### Work to complete
**a.** Answer these questions from the text on Context-Informed Grounding Supervision, marking each answer (i), (ii), (iii):
(i) What average improvement on text benchmarks does the method yield?
(ii) What is masked during loss computation?
(iii) What limitation of LLMs does CInGS address?
**b.** In the text on Context-Informed Grounding Supervision, condense the paragraph beginning "The paper "Context-Informed Grounding Supervision" explores" into two shorter sentences that keep its main facts.
═══ Document section
- The paper introduces CInGS, a technique that trains LLMs to integrate external context during instruction tuning to reduce hallucinations.
- The methodology adapts standard instruction tuning by prepending context to responses and masking it during loss computation, yielding an average 5.5% improvement on text benchmarks.
- Applying CInGS to vision-language models results in reduced hallucinations and enhanced factual consistency even in challenging, distracting contexts.
Context-Informed Grounding Supervision
The paper "Context-Informed Grounding Supervision" explores a new approach for training LLMs to enhance their ability to generate contextually grounded responses. This approach, termed as Context-Informed Grounding Supervision (CInGS), addresses a well-documented limitation of LLMs: their propensity to hallucinate or produce responses based on incorrect internal knowledge, particularly when provided with external context.
══════
═══ Study material
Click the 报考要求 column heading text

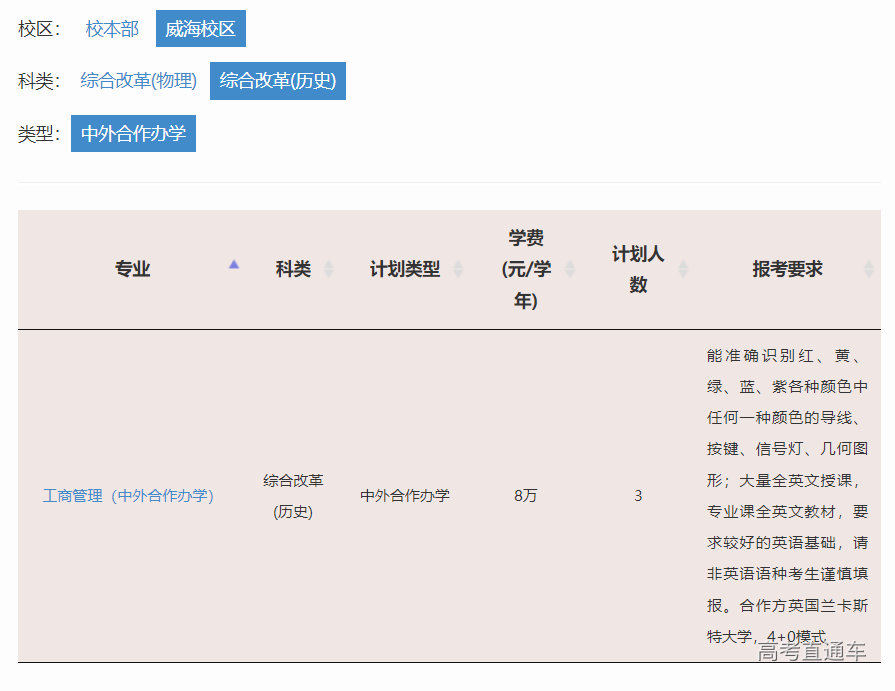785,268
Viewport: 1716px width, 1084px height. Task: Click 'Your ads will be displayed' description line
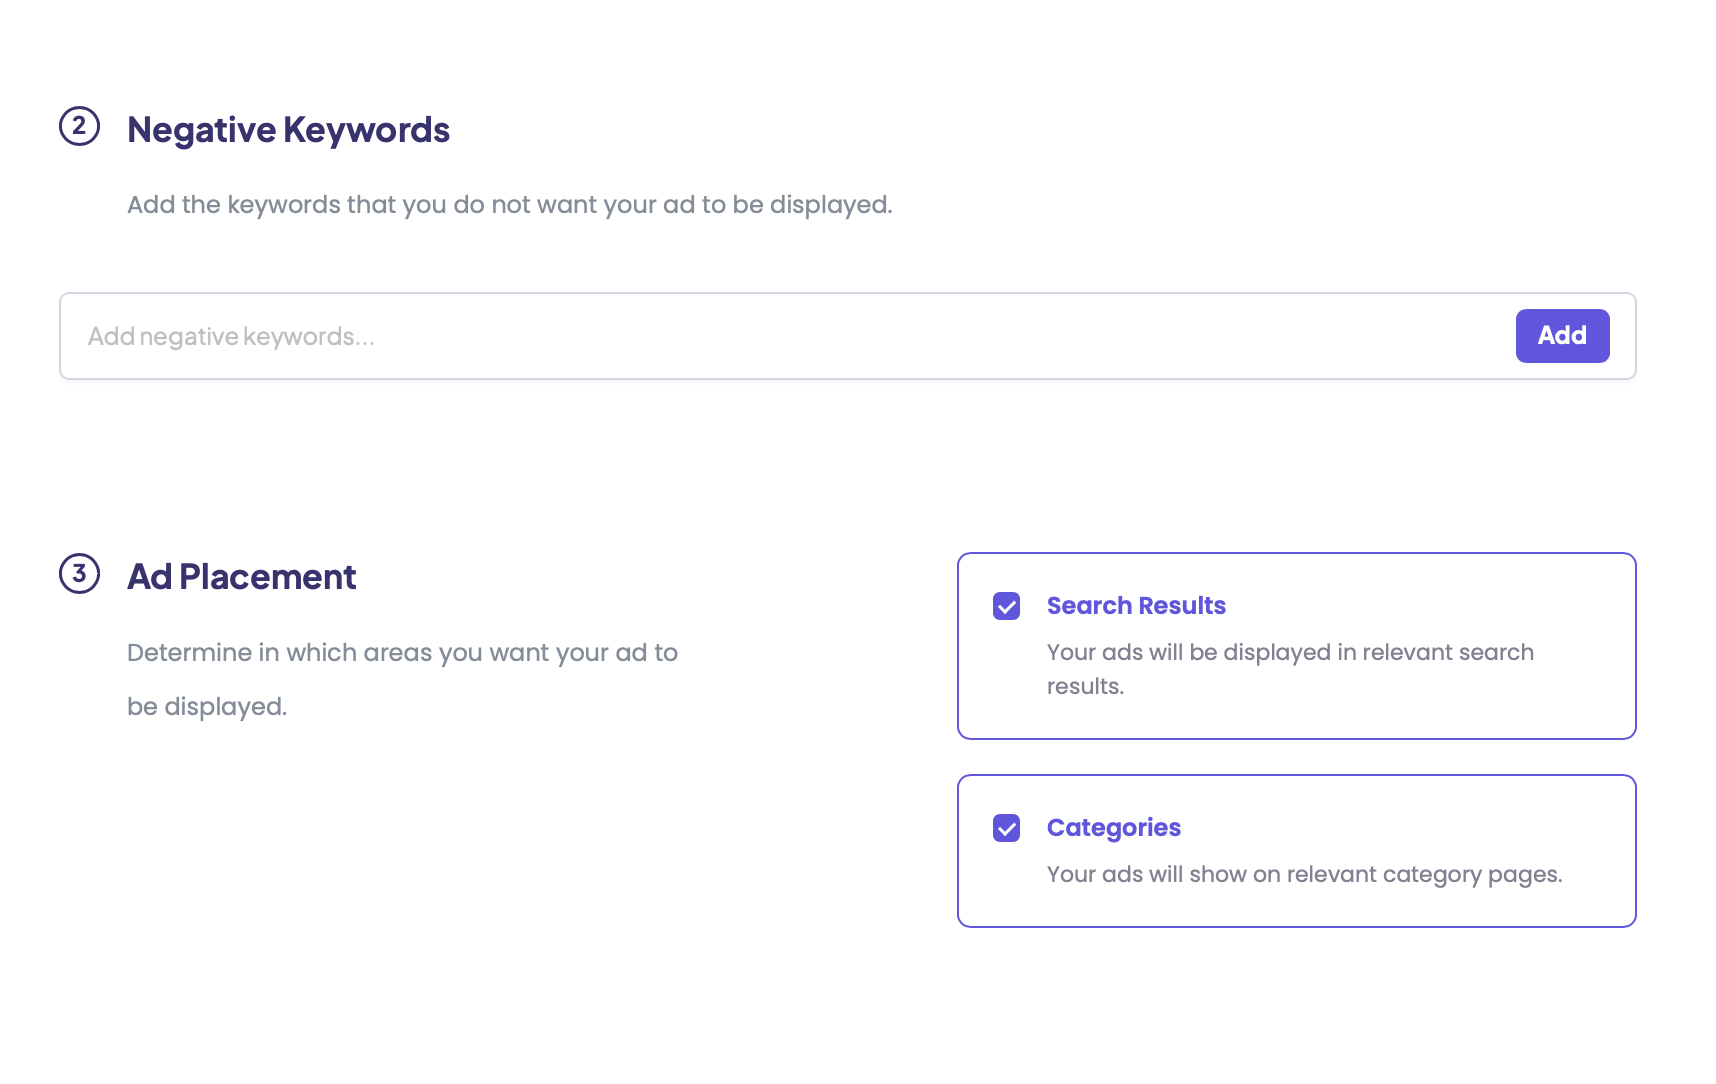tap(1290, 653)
══════
═══ Study material
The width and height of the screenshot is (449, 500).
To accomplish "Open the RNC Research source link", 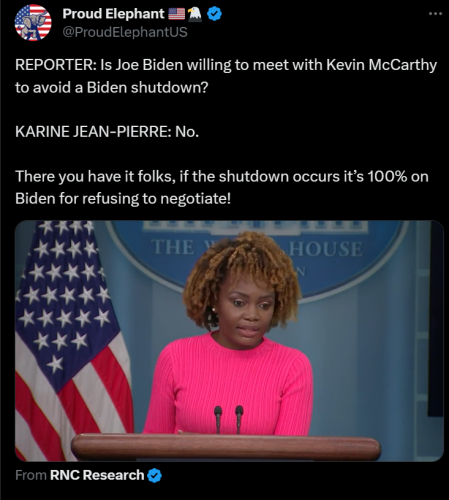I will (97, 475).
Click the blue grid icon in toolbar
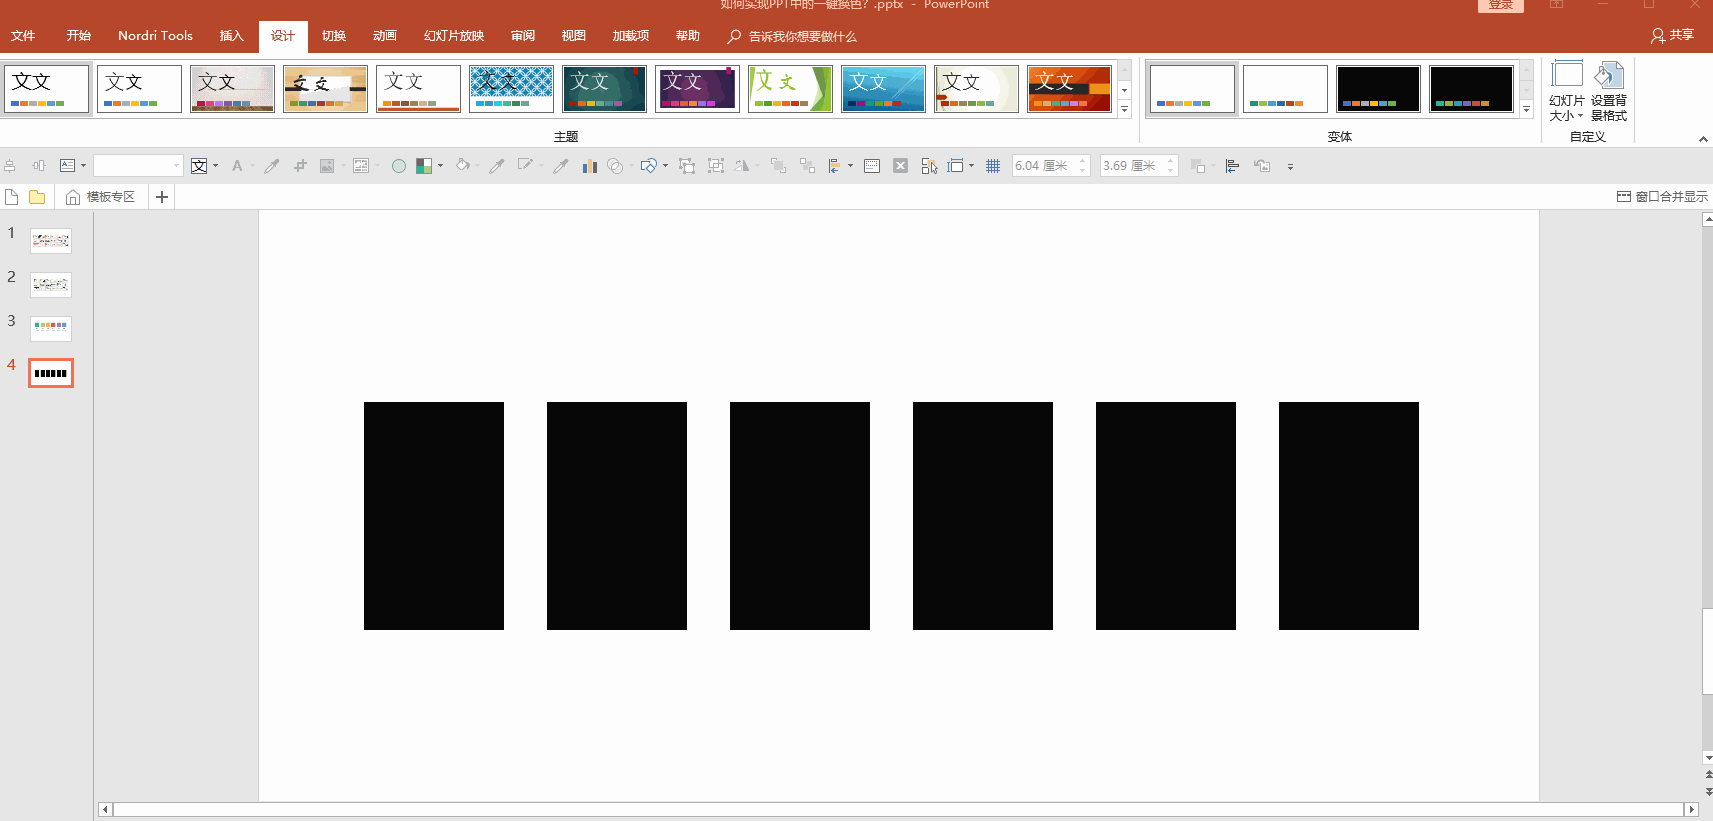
══════
### Responses
**a.**
(i) An average 5.5% improvement.
(ii) The context prepended to responses.
(iii) Their propensity to hallucinate or produce responses based on incorrect internal knowledge, particularly when provided with external context.

**b.** The paper presents Context-Informed Grounding Supervision (CInGS), a way of training LLMs to produce contextually grounded responses. It targets a well-documented weakness of LLMs: hallucinating or answering from incorrect internal knowledge, especially when given external context.